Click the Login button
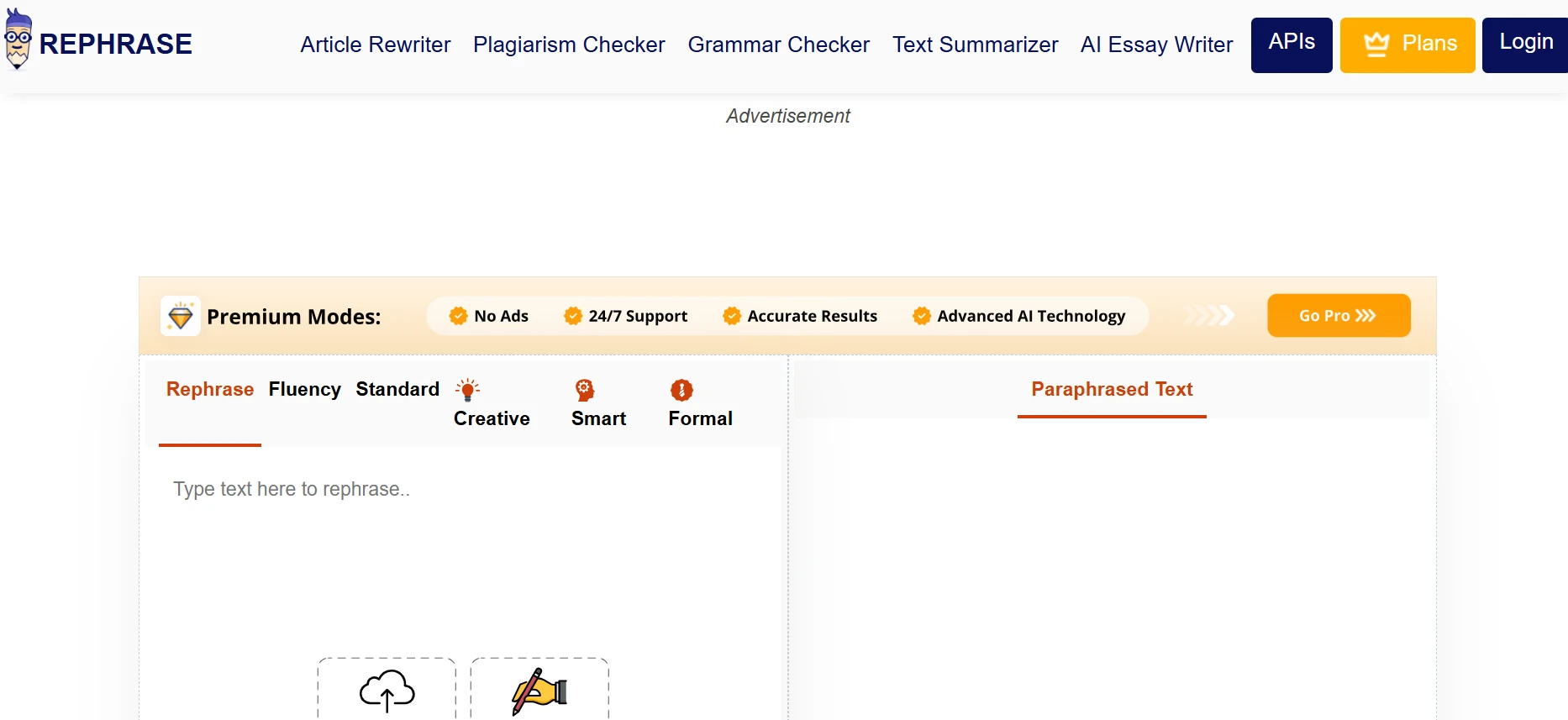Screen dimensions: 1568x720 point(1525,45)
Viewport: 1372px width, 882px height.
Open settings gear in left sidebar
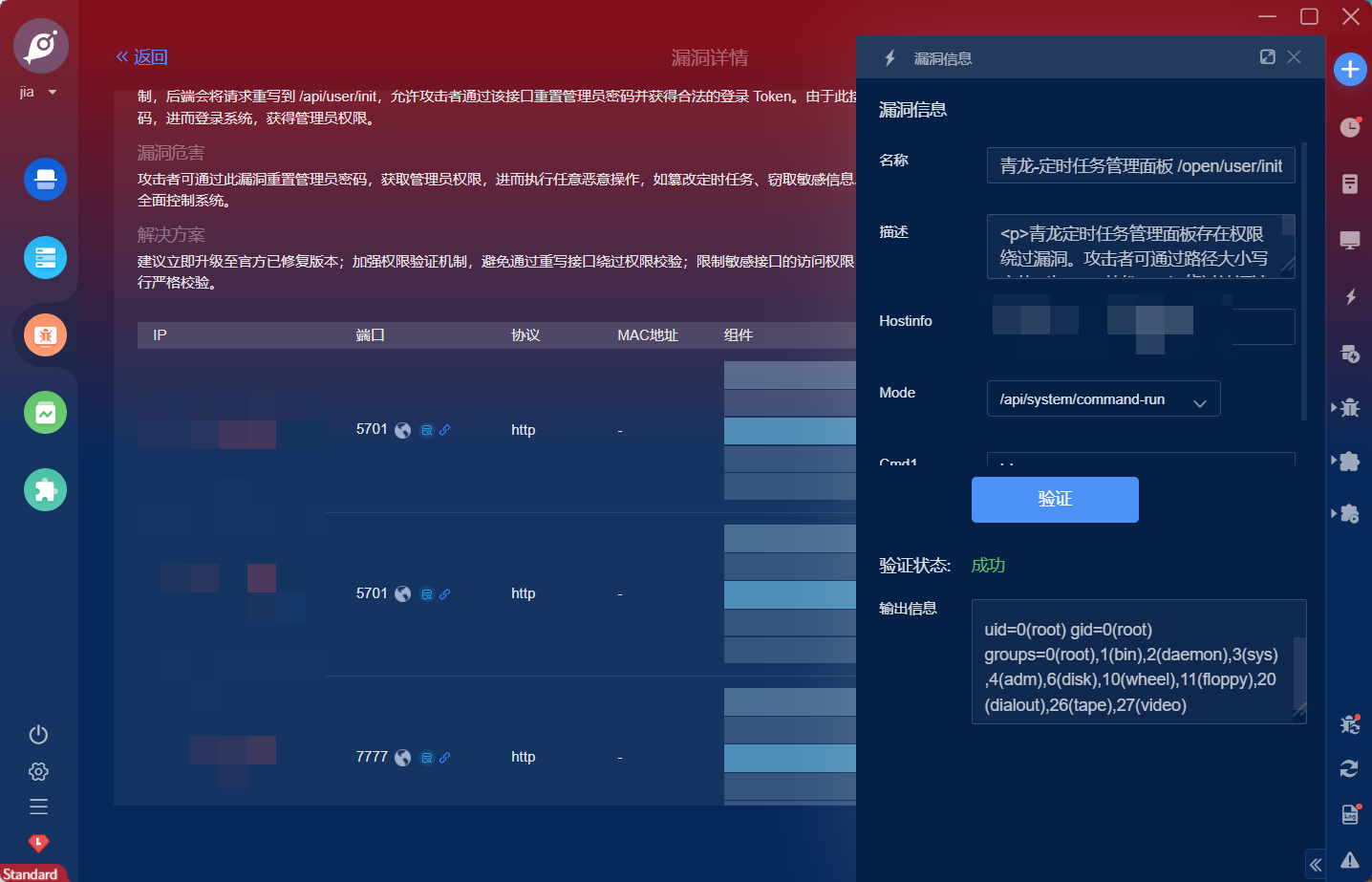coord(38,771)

__________

### ISTRUZIONI OPERATIVE
Disponi le righe del materiale riportato sopra in una lista JSON di stringhe, una stringa per ciascuna riga e senza le righe vuote. Ometti le immagini dalla risposta.

### RISPOSTA ALL'ESERCIZIO
[
  "Click the Login button",
  "Screen dimensions: 1568x720 point(1525,45)",
  "Viewport: 1372px width, 882px height.",
  "Open settings gear in left sidebar",
  "coord(38,771)"
]